====== Data provided

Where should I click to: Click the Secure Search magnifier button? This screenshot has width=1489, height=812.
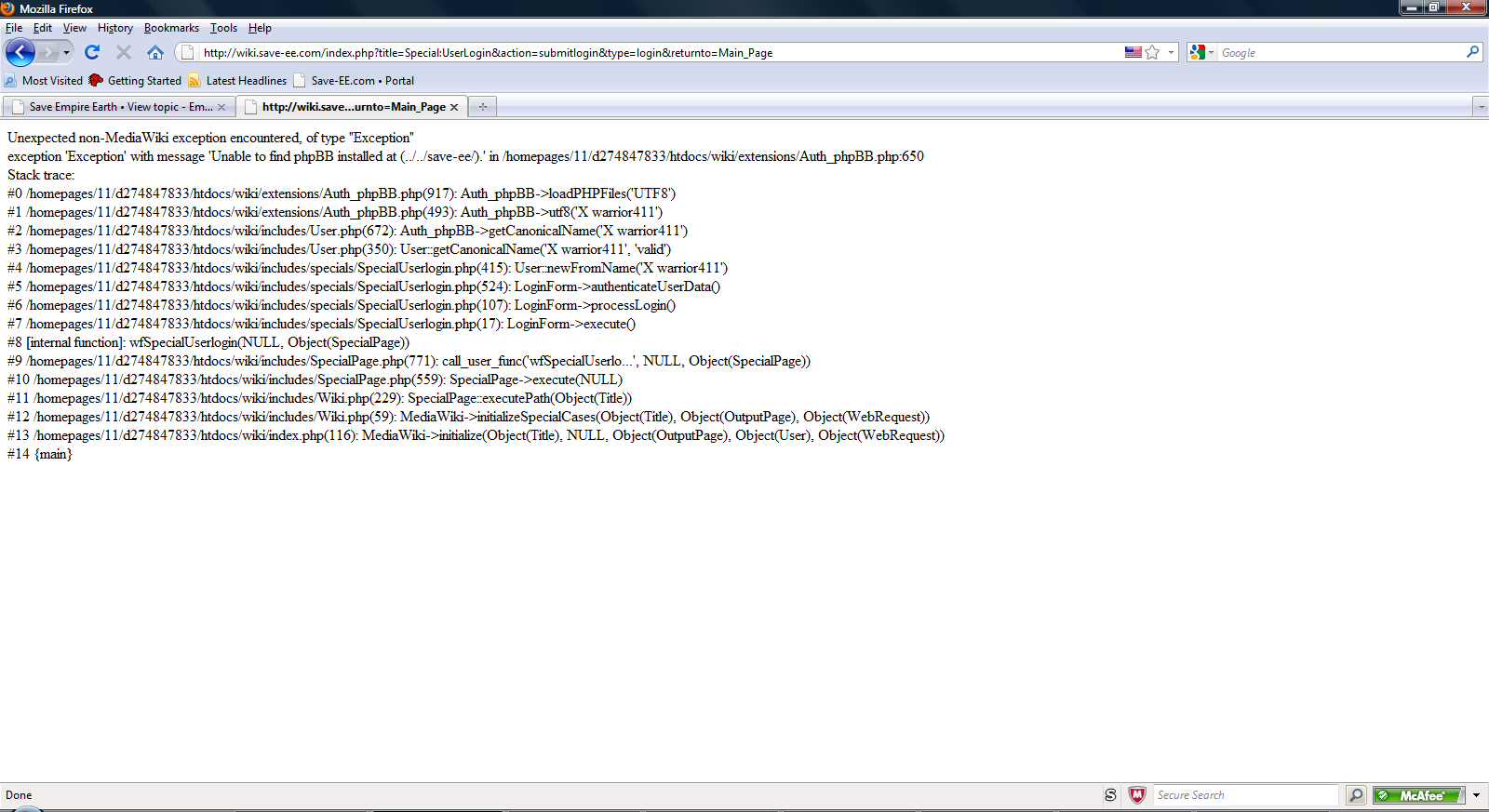click(x=1356, y=795)
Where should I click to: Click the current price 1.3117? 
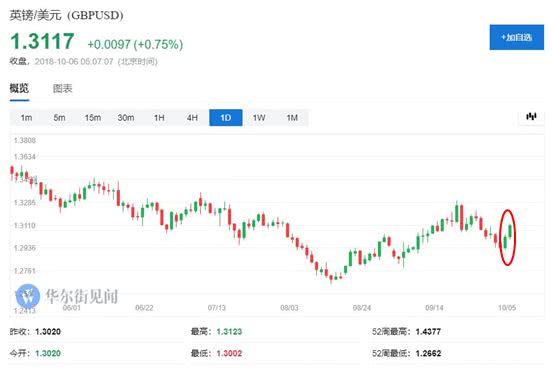(42, 41)
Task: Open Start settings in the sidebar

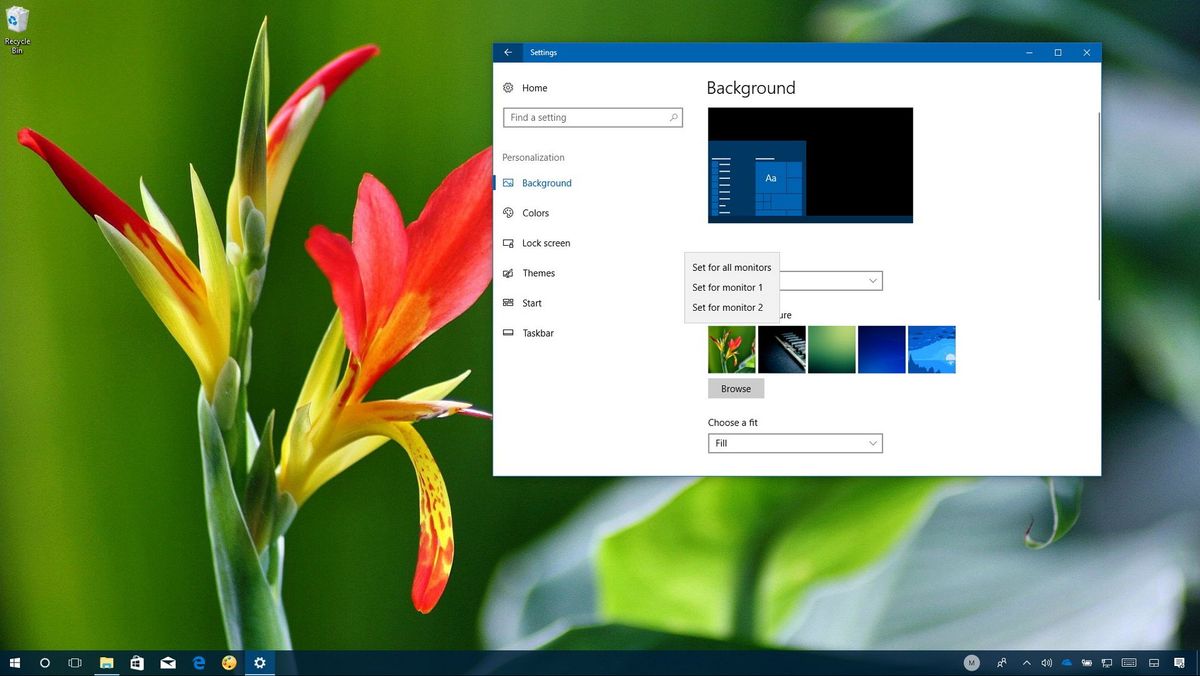Action: [x=530, y=303]
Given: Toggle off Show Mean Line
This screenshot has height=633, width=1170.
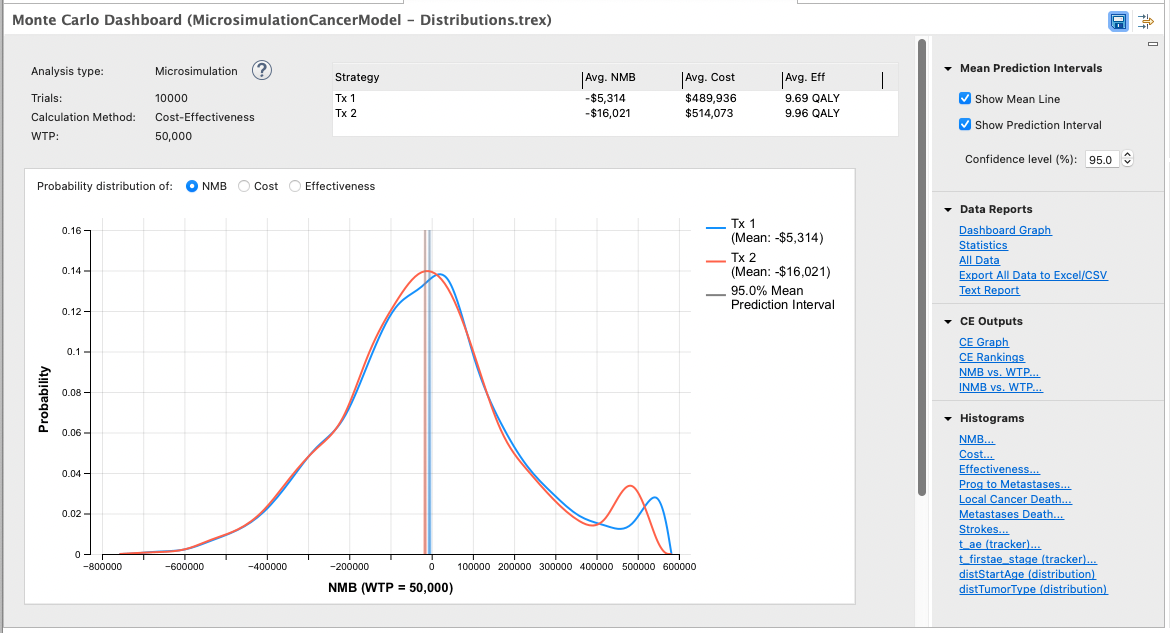Looking at the screenshot, I should pos(964,97).
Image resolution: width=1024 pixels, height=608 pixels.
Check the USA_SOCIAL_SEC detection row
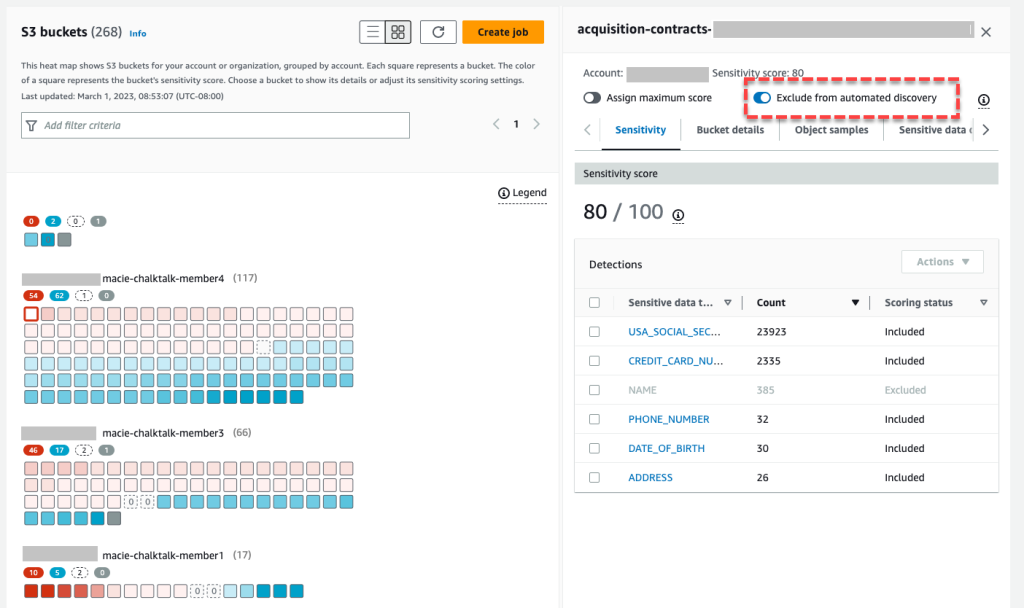[x=594, y=332]
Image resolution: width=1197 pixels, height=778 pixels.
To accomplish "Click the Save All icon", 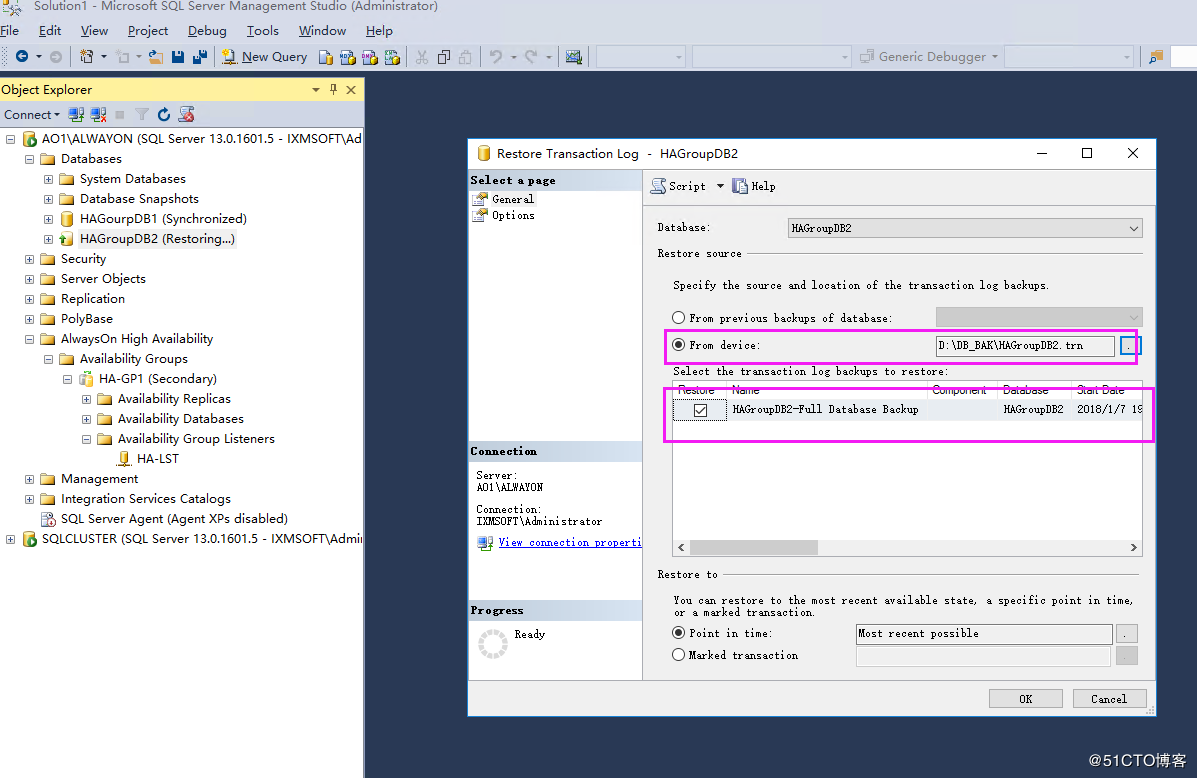I will click(x=199, y=56).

============

— What needs to be done —
Only the lines from the start of the records to the line with "Given: Toggle off Show Mean Line" belong in the copy. Print them exactly, minus pictures.

— Expected answer —
Where should I click to: Click the Secure Search magnifier button? This screenshot has width=1489, height=812.
click(x=1356, y=795)
Where should I click to: Click the current price 1.3117? 
(42, 41)
Task: Open Start settings in the sidebar

Action: [x=530, y=303]
Given: Toggle off Show Mean Line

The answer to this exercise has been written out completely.